Many parishioners have received the news with disbelief and dismay. The Advocacy Office program was established in 1995, and produced consequences which no one could have foreseen. The program has proved to be a remarkable success in terms of the service offered to its clients, the many thousands of clients benefitting from the service, and the assistance received by St Paul’s from the advocates who have provided the service most of whom are not themselves parishioners.

While all of that can be counted as success, it has also won for St Paul’s the respect of, and credibility in, the local community, and even beyond the local community. Of even greater significance, perhaps, is that St Paul’s has never sought reward in terms of recruiting new parishioners or in generating revenue.  The program has been an outstanding example of how we are called to live the Gospel as recounted in Matthew 25:31-46, serving others as if we were serving Christ even as we are unaware of doing so.  

Disbelief and dismay over the closure has not been confined to parishioners.  An article published in the Vancouver Sun February 2, 2022, states that the advocates and other persons who operated the program were also upset by the closure.   It quotes a member of the Advocacy Office staff as saying: “The real problem is that none of us volunteers or advocates understands what’s going. … the lack of transparency after all these years is traumatizing.”  

The article goes on to describe some typical cases served by the program, and in doing so, characterises clients as “low-income earners”.  While this is true of some clients, it is not true of all, for, as the article states, clients include “people from all walks of life”.  This diversity of clientele adds to the appeal of the program, for all are treated with equal respect and dignity.  No fee is ever charged.

Meanwhile, the reason for the closure remains unclear.  The media release gives no reason, and nor does the Vancouver Sun article other than quoting the rector, the Reverend Philip Cochrane, as stating that the termination was the outcome of an external evaluation of the program which showed that “how we were running the program wasn’t tenable”.  The Rector refused to disclose the results of the independent evaluation, which remains confidential.

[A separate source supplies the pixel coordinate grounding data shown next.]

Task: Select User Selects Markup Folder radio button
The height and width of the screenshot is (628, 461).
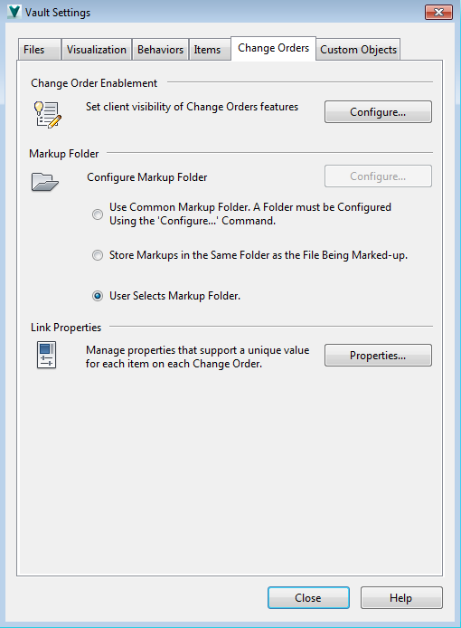Action: [98, 296]
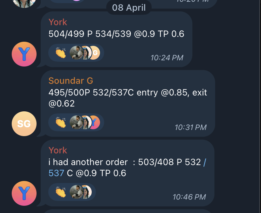Click the York name above the 'another order' message
Viewport: 261px width, 213px height.
click(x=58, y=150)
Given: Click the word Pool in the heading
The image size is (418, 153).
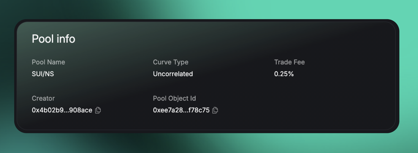Looking at the screenshot, I should click(x=43, y=39).
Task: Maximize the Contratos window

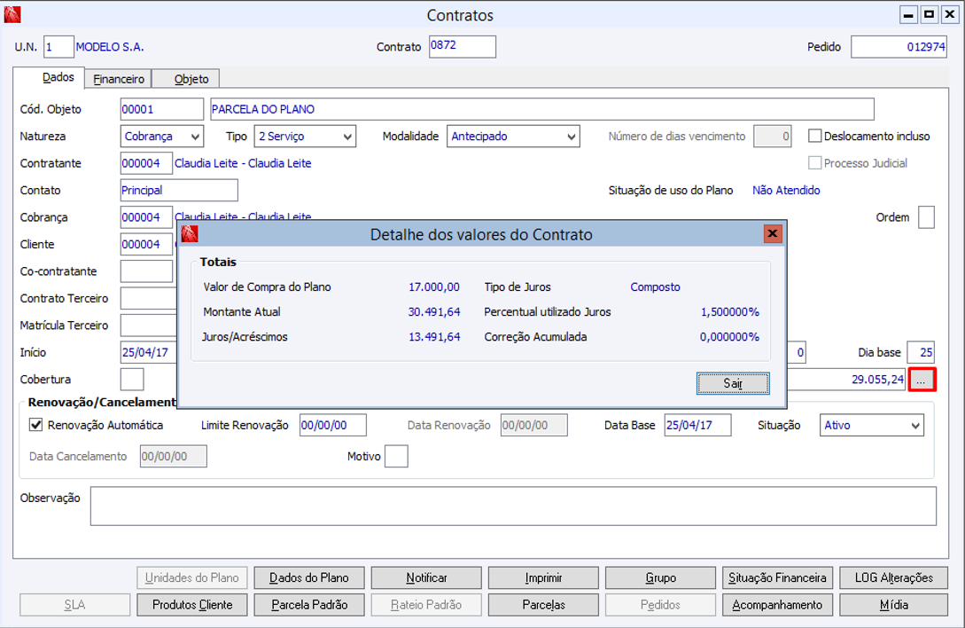Action: click(x=929, y=15)
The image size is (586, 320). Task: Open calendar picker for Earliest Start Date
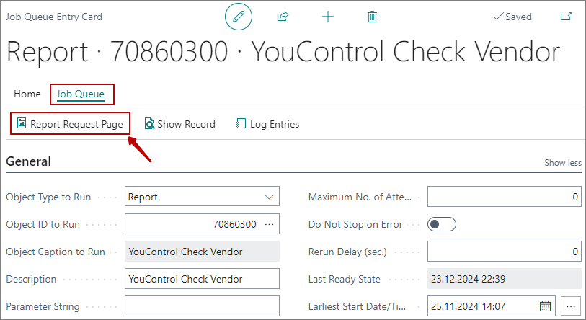[x=546, y=306]
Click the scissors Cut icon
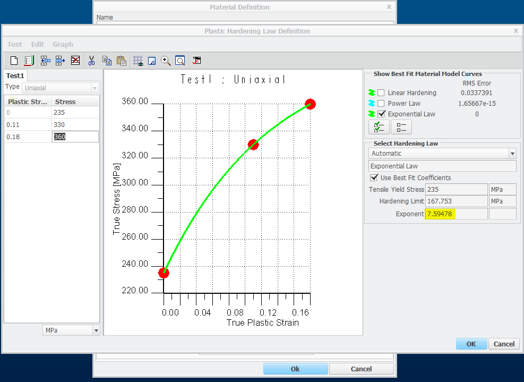The image size is (524, 382). click(x=91, y=61)

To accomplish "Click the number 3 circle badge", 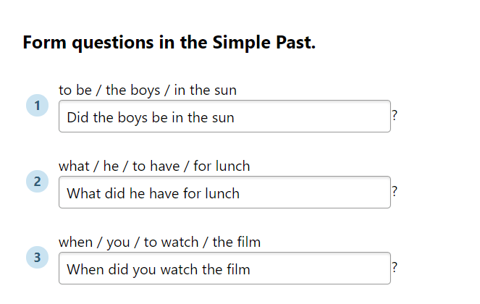I will (x=37, y=257).
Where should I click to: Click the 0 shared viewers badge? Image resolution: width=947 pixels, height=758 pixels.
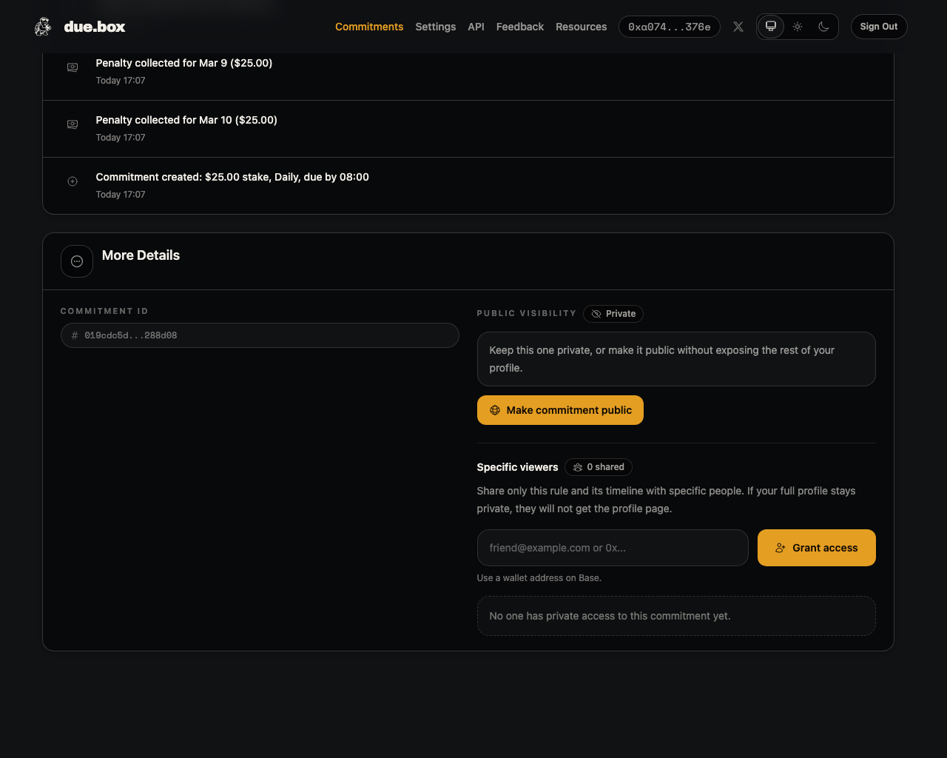[598, 467]
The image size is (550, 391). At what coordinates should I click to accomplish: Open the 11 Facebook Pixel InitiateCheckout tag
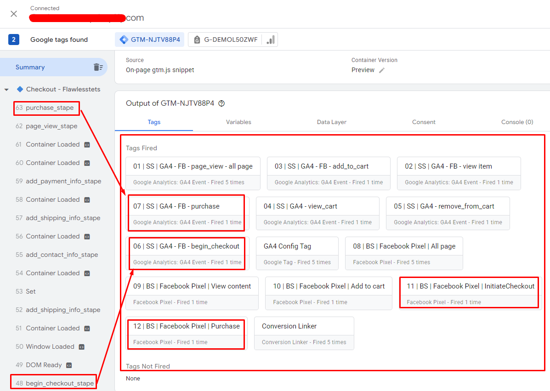[470, 293]
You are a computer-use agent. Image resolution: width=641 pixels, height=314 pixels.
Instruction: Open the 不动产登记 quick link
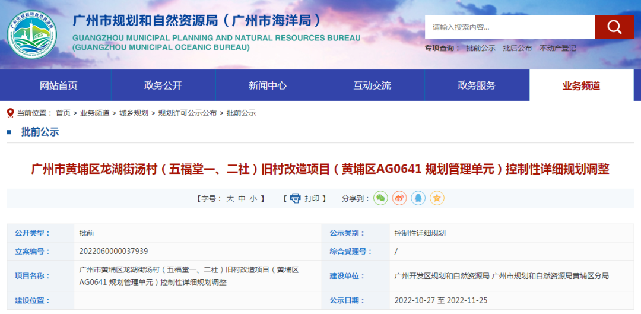pyautogui.click(x=557, y=48)
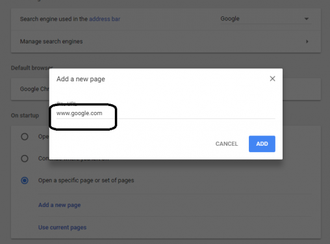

Why the program was judged untenable remains unknown.

Throughout the twenty-five + years of its operation, several occasions have occurred when “how we were running the program wasn’t tenable”.  Some of these problems, together with an account of how the Advocacy Office came into being, are described and discussed in the 2019 parish history that I wrote and published, Peace be to the whole community.  On each occasion new lessons had to be learned, or old lessons re-learned as different parishioners became trustees.  The success of the Advocacy Office program has not been achieved painlessly, but it is difficult to imagine what problem has been revealed by the recent evaluation that has not been met before.

Leslie Buck is a long time St. Paul's parishioner and is the author of the self-published parish history, Peace be to the whole community. Mr. Buck is a frequent contributor to diocesan communications, particularly the Opinion section of the diocesan publication, Topic.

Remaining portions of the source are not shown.